Brain Balance of a Working Dad by Brian Ballantyne

It's been great to have a guest blogger on this site this week.


We're very lucky to have Brian Ballantyne, a working father in an international tech company, with two children aged 12 and 10 sharing his thoughts with us about the mental load of parenting. He's the first person I heard using the acronym PFW (Parenting From Work) so this blog seems very fitting.


Brian is an advocate for Women’s rights and felt it was time for working fathers to have a space to talk about their experiences. He wrote his book 'Confessions of a Working Father' based on his blog that he started on Linked In.

You can buy your copy on Amazon here. All proceeds go to the charity Winstons Wish.

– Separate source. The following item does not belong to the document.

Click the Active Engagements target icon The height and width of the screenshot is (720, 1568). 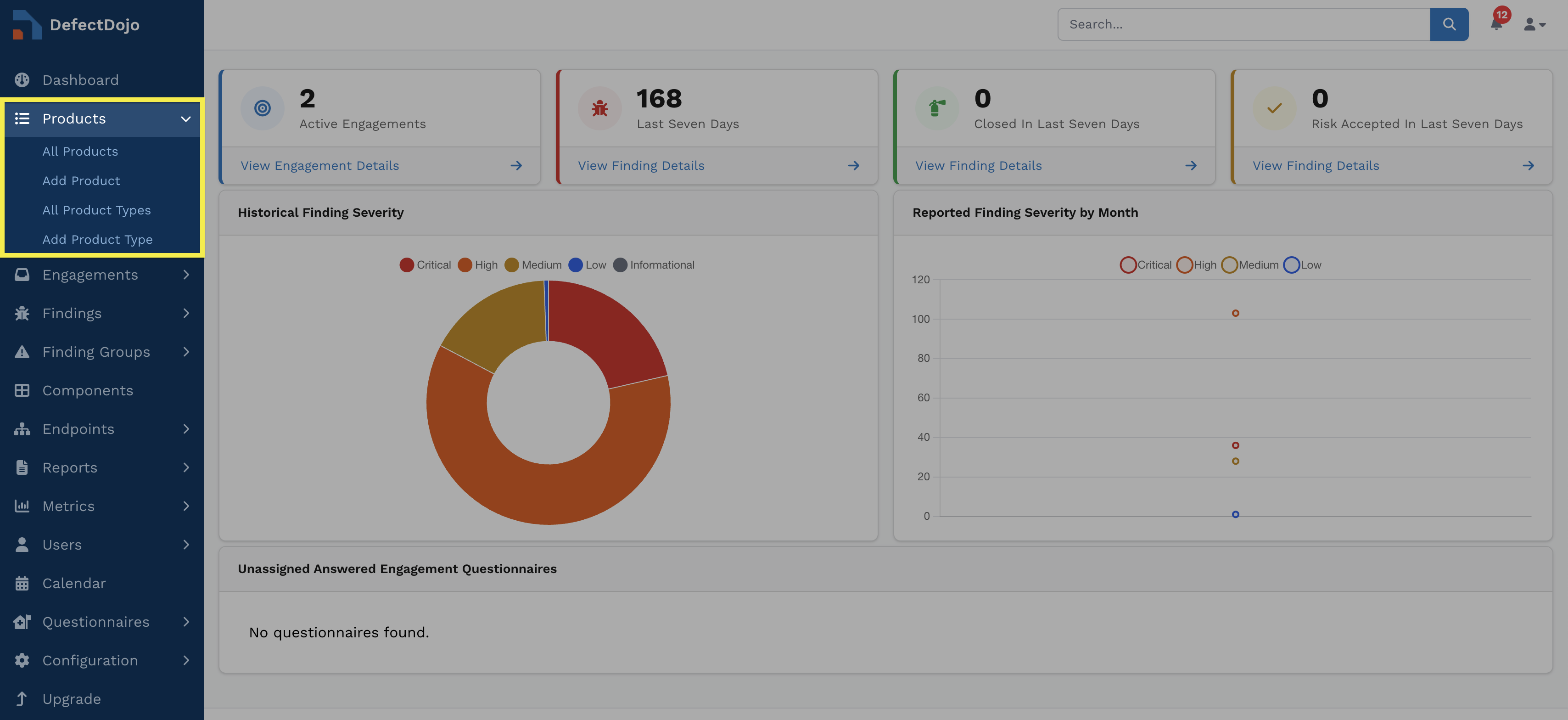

Photo by Jude Beck on Unsplash

Brain Balance


Now my children are both in their double digits, I notice that the stress of being a parent is shifting more from physical to psychological.

When they were younger, it was a physical challenge of attention, sleep-deprivation, presence, scheduling, pick-ups and drop-offs. Now they are getting older, and getting into trouble (at school, and recently with the police), I am finding it a psychological strain.

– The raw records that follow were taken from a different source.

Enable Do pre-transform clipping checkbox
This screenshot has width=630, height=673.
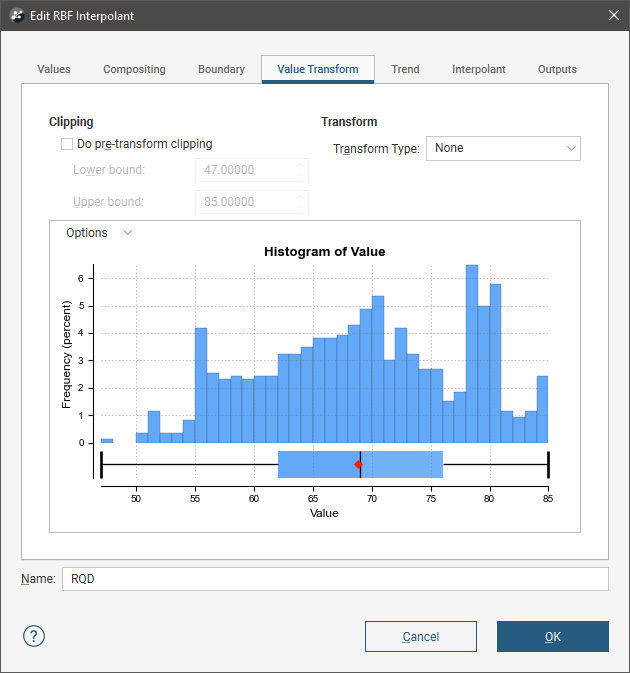[68, 144]
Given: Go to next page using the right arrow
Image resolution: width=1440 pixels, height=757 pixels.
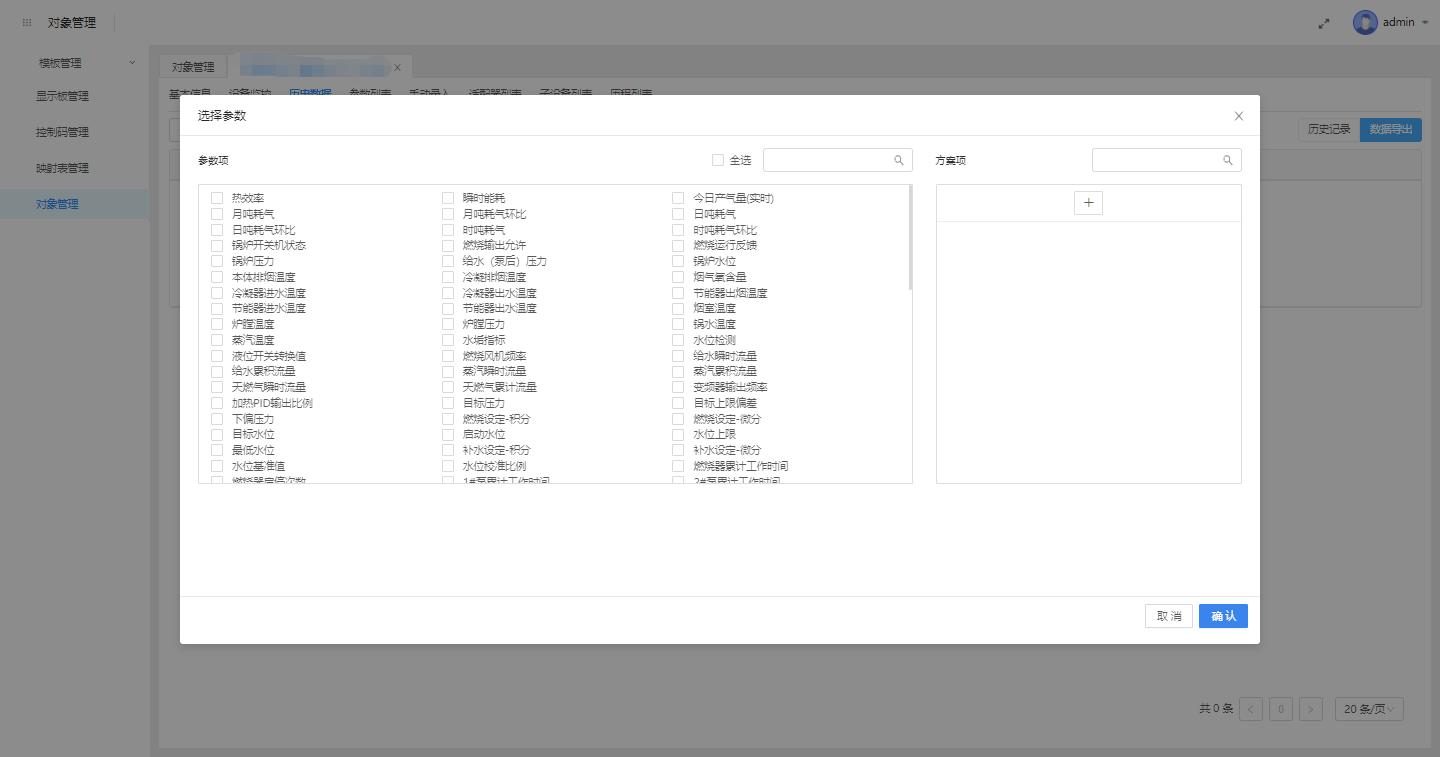Looking at the screenshot, I should point(1313,709).
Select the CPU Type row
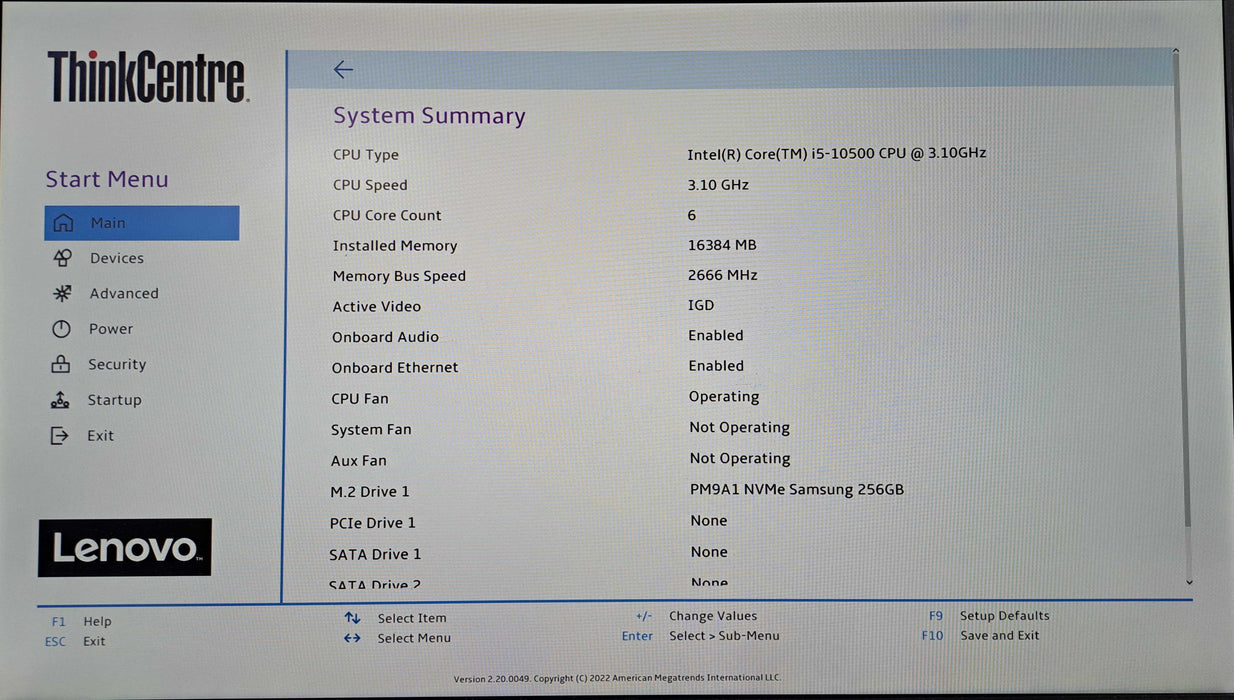 click(x=366, y=155)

So for me it's not so much about work life balance but more about "brain balance". Where I am in terms of headspace, not work vs home.

Sure, there has always been psychological anxiety, this isn't a new thing. I worried about my children as they slept, or started daycare. What is different I suppose is that my children have much more physical independence and therefore more privacy over where they are at.

When the nursery, childminder or school rang you up before, it was most likely because of sickness. They still call you up for sickness, but now it is also about behaviour and attitude. And it's not just phone calls, its also emails, letters, visits - it can come from anywhere.

So at any time while I am physically at work, I can still by psychologically parenting. It can be triggered by an "I forgot my key, can you come home?" text message from one of my children, or from seeing an absence mark on the school extranet, or a worry just pops up about them.

Yes, the same can happen in reverse. When I am at home I can have work thoughts on my mind, but at least I can turn off my phone in the evenings so that I can decompress. I am not on call and my job is not life or death, so if an email goes unanswered, I can sleep easy. That isn't always the case for parenting.

Recently the strain got so much that I found myself open to an offer to take up coaching with another Dad who is a qualified coach. I didn't realise I needed it until I tried it. We had a first conversation that already gave me some good mindshifts that helped me not only think about it all differently, but act differently too.

If you are also finding the psychological strain building up, I recommend talking to someone. Most likely you are not alone, and aren't the first or the last parent to experience this. It is helpful to speak with people who have come out the other end and survived to tell the tale.

At the same time, I want to cherish these days. They are growing up so fast, I already miss those baby days, and in the blink of an eye they will be leaving home. Or worse, staying here!